DOCUMENTDEEL —
2. Voor de berekening van de leges wordt een gedeelte van een in de tarieventabel genoemde eenheid als een volle eenheid aangemerkt.
(…)".
3.3. De tarieventabel luidt voor zover hier relevant als volgt:
"TARIEVENTABEL
Tarieventabel als bedoeld in artikel 5 van de legesverordening en vastgesteld bij besluit van de Raad der gemeente Nijmegen van 20 november 1996.
(…)
VOLKSHUISVESTING EN MILIEU Tarief Tarief
Oud Nieuw
RUBRIEK III
AFDELING BOUW- EN WONINGTOEZICHT
Vergunningen ingevolge verschillende verordeningen
1. Aanvraag bouwvergunning
1.1. ALGEMEEN TARIEF BOUWLEGES
Het tarief bedraagt ter zake van het in behandeling nemen van een
aanvraag tot het verkrijgen van een vergunning als bedoeld in artikel 40,
lid 1, van de Woningwet (bouwvergunning):
12 o/oo van de bouwkosten, berekend over elk geheel bedrag van ƒ 100,-,
met een minimum van ƒ 65,- ƒ 65,-
eventueel vermeerderd met één of meer van de hierna
genoemde bijzondere tarieven.
(…)
2. Bijzondere tarieven in verband met aanvraag bouwvergunning
(…)
2.8 WELSTANDSLEGES
Onder de aanvraag tot het verkrijgen van een bouwvergunning
dient te worden beoordeeld door de Welstandscommissie,
wordt het overeenkomstig onderdeel 1 berekende bedrag verhoogd
met 3 o/oo van de bouwkosten, met een minimum van ƒ 25,- en
een maximum van ƒ 6000,-.".

DOEL — Welk maximumbedrag geldt volgens het documentdeel voor de welstandsleges?

MATERIAAL —
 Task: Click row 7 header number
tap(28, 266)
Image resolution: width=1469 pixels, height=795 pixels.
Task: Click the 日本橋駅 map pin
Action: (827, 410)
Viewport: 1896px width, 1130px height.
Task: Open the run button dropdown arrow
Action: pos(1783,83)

UITVOER — ƒ 6000,-.